There's a scene in the movie Carol where actress Cate Blanchett is sitting in a diner pinning over her lost love. I actually know this restaurant. You see this movie was filmed in my hometown of Cincinnati. Today, that diner no longer exists. But it made think about the people who worked there, the waitress that served me, and Bill, the owner. Now, they've faded away and there is disappointment that I didn't get to say goodbye or have one last conversation. It's just a segment of my life that has passed. Maybe, it's the characters in Carol that made me feel that way. Their longing for happiness. The regret.
The movie is based on Patricia Highsmith's novel, The Price of Salt. It takes place in 1952, New York City. Therese Belivet (Rooney Mara) is a sales clerk at a department store. It's Christmas time. Wealthy socialite Carol Aird (Cate Blanchett) is shopping for a doll for her daughter. They don't have the doll she's looking for but Therese suggests a train set since she is a fan of that kind of toy. They seem to be attracted to each other. Carol buys one and has it sent to her home however she leaves her gloves at the store.
Therese mails the gloves back to her and Carol uses the gesture to invite Therese to her home. While there, Carol shows that she is interested in Therese in more than a platonic way. Unfortunately, Carol's husband, Harge, (Kyle Chandler) arrives and we find out that the marriage is in distress because Carol's previous lesbian affair. At risk because of Carol's lesbianism is custody of their daughter.
Director Todd Haynes has created a movie that feels like 1952. It also reflects films of that time. There are interior scenes with film noir conventions. Light reflected through blind curtains. He and cinematographer Edward Lachman have drained color from the film, thereby giving a faded and thus dated look. Many of the scenes look like they are from a Edward Hopper painting. It gives the movie a feeling of the past, not just the character's past but it makes the viewer think of his past. Haynes also doesn't over-direct. He let's the story dictate. There is very little fast cutting and there's some old school cover shots. Haynes' direction allows the audience to focus on the compelling story.
Cate Blanchett as the conflicted Carol is her usual solid self. She maintains a cold exterior yet she has lesbian desire while struggling to retain custody of her daughter. I don't know if this is a problem but I will say Blanchett's glamour and beauty many times overwhelm a scene. Rooney Mara gets to really stretch her acting chops her. She plays Therese as a naive woman who has lesbian leanings while suppressing them. Her looks and grace remind me of Audrey Hepburn. She's the second actress in a year that has reminded me of Hepburn. The first being in Elizabeth Debicki. (The Man From The U.N.C.L.E. 2015)
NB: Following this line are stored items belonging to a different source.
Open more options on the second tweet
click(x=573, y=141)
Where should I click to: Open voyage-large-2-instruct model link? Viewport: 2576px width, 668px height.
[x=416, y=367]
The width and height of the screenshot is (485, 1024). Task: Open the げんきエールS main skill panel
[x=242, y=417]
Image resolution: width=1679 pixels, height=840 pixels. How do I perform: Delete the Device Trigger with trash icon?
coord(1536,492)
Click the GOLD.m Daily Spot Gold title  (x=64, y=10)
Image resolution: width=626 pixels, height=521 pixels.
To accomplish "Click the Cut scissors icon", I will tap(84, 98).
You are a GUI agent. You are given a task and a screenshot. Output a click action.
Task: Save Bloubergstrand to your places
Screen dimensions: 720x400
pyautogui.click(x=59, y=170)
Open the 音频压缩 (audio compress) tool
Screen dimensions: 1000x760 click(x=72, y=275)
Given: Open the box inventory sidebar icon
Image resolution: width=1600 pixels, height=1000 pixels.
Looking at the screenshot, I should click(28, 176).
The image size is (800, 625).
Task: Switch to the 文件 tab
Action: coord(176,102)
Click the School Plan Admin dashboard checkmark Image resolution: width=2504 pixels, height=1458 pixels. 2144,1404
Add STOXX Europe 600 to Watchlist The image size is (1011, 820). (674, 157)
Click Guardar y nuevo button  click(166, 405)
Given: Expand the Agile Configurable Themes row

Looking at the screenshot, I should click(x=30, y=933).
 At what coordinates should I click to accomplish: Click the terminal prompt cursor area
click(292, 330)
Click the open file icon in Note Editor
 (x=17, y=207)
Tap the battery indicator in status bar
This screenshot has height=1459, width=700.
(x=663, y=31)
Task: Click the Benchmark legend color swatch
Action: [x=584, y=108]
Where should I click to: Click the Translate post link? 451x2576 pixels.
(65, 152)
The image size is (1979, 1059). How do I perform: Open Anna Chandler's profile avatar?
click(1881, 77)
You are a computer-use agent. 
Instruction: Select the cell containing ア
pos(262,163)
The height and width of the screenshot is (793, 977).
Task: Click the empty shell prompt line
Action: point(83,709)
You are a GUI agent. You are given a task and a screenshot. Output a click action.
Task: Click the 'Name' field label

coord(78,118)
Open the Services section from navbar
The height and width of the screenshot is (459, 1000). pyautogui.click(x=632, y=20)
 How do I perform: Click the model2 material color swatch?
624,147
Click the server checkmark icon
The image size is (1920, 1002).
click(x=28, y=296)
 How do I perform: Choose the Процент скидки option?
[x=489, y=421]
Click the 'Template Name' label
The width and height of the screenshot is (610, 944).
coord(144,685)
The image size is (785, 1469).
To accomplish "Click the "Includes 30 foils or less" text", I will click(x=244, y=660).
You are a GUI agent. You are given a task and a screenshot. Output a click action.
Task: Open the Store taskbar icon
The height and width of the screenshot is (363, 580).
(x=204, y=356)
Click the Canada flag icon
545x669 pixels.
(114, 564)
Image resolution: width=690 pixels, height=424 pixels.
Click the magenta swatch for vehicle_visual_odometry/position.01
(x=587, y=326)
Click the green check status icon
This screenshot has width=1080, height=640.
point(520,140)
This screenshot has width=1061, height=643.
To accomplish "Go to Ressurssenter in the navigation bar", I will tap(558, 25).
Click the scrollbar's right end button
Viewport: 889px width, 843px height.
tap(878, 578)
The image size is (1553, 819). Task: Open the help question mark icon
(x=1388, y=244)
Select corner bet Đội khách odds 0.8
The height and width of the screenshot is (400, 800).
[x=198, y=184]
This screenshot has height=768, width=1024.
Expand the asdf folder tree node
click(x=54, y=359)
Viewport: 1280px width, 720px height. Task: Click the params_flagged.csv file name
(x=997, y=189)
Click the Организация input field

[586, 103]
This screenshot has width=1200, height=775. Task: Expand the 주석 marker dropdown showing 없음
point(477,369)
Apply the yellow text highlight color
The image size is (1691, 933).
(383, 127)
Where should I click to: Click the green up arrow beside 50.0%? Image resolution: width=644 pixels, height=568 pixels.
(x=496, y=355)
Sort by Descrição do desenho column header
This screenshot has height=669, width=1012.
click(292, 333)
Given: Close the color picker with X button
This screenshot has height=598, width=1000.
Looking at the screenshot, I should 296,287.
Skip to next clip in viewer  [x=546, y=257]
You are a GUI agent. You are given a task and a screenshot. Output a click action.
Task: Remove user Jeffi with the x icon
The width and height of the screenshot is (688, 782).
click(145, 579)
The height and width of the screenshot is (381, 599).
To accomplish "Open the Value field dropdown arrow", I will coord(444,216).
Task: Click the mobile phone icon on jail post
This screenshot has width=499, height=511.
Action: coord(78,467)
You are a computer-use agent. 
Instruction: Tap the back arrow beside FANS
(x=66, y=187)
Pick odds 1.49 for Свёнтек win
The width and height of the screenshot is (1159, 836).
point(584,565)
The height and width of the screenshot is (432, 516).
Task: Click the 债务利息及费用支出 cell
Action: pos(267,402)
My only problem with this movie is the lack of dialogue. Yes, you heard that right. This movie actually needs more dialogue. I'm talking about two scenes. The first being the meeting between Carol and Therese at Carol's home. There needed more conversation between the two women to build up the attraction between the two. The second occurs at a later time which I won't discuss it in detail since it contains spoilers. But again it's a meeting between Therese and Carol. This absolutely needed more dialogue from Therese to explain her motivation and feelings. Shots of Rooney Mara's face doesn't let me know what she is thinking. Still, none of this hurts the film significantly.
Carol is a film about a time where homosexuality was considered immoral, a psychological disease. It's an emotional story about two women who struggle to live with their love when the world is against their very happiness. It's heart wrenching and well told. The grade is B Plus.